GHC 2018-11-03

7 comments.

, https://git.io/fxhcr in pypa/setuptools
(Happened to post the same thing at the same time...)

, https://git.io/fxhco in pypa/setuptools
Actually, `pip install .` builds a wheel first, so it's still an egg vs wheel problem.

, https://git.io/fxhcK in pypa/setuptools
Just tried all four:

- `python setup.py install` — doesn't work;
- `python setup.py develop` — doesn't work;
- `pip install .` — works;
- `pip install -e .` — doesn't work.

So, gladly `pip` does better at non-editable install, but editable install is still up in the air.

, https://git.io/fxhc6 in pypa/setuptools
Note sure I follow. This is not only an issue with editable installs — I mean, `python setup.py install` is not editable.

, https://git.io/fxhci in pypa/setuptools
Oh I missed the PR. Thanks for the pointer.

, https://git.io/fxhZC in pypa/setuptools
Just experienced this myself when I upgraded to Python 3.7.1. This is due to a regression in `ntpath.abspath` in 3.7.1 — [bpo-31047](https://bugs.python.org/issue31047), and addressed in [GH-10082](https://github.com/python/cpython/pull/10082), which has already landed. But the damage is done. Seeing that this is a Python regression, I'm not sure what's the best resolution either.

, https://git.io/fxhZW in pypa/setuptools
[Windows] UTF-8 command line args reduced to CP1252 with console script installed from egg (but wheel works fine)
=================================================================================================================

I noticed this bug when porting my app to Windows (details of my environment can be found at the end).

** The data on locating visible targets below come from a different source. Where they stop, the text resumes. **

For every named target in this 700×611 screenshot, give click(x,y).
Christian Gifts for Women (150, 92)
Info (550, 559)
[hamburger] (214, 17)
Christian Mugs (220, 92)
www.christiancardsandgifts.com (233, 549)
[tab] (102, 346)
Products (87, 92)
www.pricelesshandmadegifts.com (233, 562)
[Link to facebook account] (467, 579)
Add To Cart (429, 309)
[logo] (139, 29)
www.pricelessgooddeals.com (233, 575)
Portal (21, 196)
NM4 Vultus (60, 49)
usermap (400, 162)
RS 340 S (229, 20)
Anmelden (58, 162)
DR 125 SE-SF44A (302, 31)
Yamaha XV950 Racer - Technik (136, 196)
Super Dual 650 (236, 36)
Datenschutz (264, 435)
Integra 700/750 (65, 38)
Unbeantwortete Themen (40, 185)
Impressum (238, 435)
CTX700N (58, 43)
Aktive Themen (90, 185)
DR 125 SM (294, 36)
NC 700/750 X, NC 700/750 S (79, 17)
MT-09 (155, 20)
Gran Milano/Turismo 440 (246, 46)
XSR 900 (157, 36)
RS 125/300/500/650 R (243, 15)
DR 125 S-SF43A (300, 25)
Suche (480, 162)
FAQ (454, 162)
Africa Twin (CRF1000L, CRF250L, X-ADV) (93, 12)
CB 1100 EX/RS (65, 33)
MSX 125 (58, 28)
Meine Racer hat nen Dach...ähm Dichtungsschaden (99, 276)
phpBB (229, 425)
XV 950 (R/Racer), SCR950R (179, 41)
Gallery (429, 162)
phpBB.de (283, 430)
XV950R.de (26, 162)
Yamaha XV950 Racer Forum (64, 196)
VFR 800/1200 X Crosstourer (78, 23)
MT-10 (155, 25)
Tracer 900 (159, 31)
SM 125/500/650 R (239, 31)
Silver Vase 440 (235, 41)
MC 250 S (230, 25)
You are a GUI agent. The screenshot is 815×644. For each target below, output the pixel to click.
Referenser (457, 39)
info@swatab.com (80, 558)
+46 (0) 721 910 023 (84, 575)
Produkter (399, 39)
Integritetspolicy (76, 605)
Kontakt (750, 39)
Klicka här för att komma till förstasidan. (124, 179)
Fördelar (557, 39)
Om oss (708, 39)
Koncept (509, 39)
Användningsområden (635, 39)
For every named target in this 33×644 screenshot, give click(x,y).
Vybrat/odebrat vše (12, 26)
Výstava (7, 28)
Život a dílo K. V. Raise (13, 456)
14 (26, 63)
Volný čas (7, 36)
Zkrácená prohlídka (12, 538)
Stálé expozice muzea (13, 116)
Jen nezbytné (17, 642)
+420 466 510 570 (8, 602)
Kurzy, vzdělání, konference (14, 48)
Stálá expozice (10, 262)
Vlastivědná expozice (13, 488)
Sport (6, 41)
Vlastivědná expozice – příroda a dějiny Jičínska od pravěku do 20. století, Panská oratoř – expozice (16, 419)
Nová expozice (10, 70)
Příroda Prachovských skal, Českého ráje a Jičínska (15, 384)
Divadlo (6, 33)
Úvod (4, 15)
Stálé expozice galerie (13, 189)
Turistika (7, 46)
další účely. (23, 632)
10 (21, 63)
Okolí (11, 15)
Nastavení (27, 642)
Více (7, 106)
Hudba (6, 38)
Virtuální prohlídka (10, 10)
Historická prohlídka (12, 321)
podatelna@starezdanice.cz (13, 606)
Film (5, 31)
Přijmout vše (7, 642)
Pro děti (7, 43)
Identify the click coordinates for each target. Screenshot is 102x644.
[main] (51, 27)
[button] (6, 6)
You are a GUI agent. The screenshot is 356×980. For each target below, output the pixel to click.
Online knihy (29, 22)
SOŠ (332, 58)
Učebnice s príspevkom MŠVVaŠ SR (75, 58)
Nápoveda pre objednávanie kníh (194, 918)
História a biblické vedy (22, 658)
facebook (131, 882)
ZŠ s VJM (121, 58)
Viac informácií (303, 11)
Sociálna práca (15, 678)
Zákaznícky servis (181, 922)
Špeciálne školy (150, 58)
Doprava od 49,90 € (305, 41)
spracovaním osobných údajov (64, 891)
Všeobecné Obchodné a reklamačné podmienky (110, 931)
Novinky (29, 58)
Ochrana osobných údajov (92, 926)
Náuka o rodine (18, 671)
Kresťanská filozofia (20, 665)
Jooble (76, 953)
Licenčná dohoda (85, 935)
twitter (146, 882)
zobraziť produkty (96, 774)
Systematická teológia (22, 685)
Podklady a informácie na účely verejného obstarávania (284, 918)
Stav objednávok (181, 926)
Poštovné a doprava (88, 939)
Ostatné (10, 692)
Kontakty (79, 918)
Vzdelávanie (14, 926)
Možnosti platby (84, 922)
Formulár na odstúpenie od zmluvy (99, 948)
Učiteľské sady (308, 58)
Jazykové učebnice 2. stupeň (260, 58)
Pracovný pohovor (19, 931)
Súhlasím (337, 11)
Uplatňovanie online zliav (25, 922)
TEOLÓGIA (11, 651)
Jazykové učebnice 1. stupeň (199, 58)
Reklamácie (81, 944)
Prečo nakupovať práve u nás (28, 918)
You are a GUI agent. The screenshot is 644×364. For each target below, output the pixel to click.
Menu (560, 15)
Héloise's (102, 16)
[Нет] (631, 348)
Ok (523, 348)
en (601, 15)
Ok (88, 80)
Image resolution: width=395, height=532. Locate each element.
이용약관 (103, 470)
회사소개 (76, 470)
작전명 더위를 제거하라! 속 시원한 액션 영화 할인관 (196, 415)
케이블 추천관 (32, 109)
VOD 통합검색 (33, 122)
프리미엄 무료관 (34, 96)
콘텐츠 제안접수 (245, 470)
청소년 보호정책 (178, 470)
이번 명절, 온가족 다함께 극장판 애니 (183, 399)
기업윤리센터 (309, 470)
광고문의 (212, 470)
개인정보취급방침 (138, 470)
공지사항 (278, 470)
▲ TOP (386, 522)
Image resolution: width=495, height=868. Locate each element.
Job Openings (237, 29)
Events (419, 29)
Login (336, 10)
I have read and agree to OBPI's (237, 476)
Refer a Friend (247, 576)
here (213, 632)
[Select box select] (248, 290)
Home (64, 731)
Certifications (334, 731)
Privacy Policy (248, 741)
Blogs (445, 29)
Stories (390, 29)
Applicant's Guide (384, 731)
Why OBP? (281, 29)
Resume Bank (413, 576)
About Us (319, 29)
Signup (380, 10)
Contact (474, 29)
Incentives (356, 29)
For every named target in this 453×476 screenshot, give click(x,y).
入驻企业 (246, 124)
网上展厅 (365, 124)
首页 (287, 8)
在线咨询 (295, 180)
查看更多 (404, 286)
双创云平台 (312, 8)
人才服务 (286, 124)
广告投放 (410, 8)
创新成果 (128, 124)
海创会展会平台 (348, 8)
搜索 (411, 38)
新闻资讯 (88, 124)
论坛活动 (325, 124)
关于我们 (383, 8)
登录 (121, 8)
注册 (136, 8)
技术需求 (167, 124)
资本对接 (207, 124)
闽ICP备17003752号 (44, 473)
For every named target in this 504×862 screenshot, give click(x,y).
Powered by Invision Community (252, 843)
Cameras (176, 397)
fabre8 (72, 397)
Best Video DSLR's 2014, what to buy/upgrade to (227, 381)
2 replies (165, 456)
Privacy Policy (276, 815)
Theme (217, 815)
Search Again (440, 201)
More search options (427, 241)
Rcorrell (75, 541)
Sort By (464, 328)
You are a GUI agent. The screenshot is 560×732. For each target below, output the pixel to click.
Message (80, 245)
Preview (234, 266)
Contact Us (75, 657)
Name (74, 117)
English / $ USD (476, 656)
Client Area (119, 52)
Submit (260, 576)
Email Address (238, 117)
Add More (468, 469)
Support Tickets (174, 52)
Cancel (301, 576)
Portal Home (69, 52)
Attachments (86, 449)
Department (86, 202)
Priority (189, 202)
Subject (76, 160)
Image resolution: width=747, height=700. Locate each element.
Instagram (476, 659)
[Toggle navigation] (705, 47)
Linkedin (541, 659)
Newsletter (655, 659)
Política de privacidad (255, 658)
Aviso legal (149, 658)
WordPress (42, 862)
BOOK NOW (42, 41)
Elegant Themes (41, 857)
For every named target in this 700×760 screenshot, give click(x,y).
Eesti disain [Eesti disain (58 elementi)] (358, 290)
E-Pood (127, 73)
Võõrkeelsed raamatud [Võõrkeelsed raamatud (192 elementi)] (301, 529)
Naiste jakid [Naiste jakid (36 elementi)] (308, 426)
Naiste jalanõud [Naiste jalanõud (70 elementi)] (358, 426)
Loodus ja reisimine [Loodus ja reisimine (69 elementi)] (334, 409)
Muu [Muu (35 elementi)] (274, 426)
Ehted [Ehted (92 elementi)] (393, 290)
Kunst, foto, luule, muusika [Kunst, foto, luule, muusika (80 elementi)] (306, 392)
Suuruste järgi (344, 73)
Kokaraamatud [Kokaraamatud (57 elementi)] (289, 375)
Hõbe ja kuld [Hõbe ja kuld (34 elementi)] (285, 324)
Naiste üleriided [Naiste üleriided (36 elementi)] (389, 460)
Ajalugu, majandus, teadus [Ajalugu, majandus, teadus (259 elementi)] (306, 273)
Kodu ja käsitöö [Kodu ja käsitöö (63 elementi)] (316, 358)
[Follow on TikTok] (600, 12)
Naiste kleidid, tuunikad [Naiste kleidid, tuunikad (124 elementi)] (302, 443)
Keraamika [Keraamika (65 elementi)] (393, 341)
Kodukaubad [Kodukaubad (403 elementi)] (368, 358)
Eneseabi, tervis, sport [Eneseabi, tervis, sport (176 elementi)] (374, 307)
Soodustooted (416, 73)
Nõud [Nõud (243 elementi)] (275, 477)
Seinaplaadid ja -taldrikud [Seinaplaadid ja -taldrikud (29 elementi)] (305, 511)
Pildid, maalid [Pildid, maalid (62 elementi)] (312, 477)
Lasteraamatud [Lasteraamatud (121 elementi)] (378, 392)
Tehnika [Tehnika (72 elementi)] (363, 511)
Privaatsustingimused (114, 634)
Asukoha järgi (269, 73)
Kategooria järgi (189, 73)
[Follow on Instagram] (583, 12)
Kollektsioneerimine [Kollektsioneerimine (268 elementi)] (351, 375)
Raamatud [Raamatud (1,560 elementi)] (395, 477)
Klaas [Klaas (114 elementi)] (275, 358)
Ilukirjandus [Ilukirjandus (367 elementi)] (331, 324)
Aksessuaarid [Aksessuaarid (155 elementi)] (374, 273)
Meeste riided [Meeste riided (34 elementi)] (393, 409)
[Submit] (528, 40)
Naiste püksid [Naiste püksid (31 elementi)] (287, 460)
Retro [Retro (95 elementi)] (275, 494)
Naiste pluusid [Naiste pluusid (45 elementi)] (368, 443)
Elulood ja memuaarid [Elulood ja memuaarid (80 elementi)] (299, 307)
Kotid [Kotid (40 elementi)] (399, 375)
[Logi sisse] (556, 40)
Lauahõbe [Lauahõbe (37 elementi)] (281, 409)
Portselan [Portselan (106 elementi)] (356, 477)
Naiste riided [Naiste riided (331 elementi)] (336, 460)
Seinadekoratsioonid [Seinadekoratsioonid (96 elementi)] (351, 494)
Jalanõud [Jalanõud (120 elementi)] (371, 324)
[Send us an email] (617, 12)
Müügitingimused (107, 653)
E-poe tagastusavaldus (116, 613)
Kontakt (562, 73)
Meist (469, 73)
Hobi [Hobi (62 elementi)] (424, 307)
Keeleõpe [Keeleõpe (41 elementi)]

Consider the following single-module distribution:

`setup.py`:

```py
#!/usr/bin/env python3

import setuptools


setuptools.setup(
    name='sysargv',
    version='0.1',
    py_modules=['sysargv'],
    entry_points={
        'console_scripts': [
            'sysargv=sysargv:sysargv',
            'callsysargv=sysargv:callsysargv',
        ],
    },
)
```

`sysargv.py`:

```py
import subprocess
import sys


def sysargv():
    print(sys.argv)


def callsysargv():
    args = ['sysargv', '\u4E2D\u6587']
    print('>', ' '.join(args))
    subprocess.call(args)
```

When I install this on Windows as an egg with `python setup.py install`, here's what happens:

```console
$ callsysargv
> sysargv 中文
['C:\\Python37\\Scripts\\sysargv', '??']
```

Note the Chinese characters becomes `??` when received by `sysargv`.

However, when I install this on Windows as a wheel with `python setup.py bdist_wheel` followed by `pip install .\dist\sysargv-0.1-py3-none-any.whl`, it works correctly:

```console
$ callsysargv
> sysargv 中文
['C:\\Python37\\Scripts\\sysargv', '中文']
```

It's good to have a workaround, but it does mean I currently can't install my package as editable during development, which is quite annoying.

I'm honestly not exactly sure setuptools is to blame here, but I know precious little about Windows and not much more about eggs either, so I figured I'll ask the experts before wasting my time digging into this. Thanks.

---

My environment: I'm running Python 3.7.1 from Chocolatey (the package is based on the NuGet python package, which presumably uses an official python.org installer) on latest Windows 10.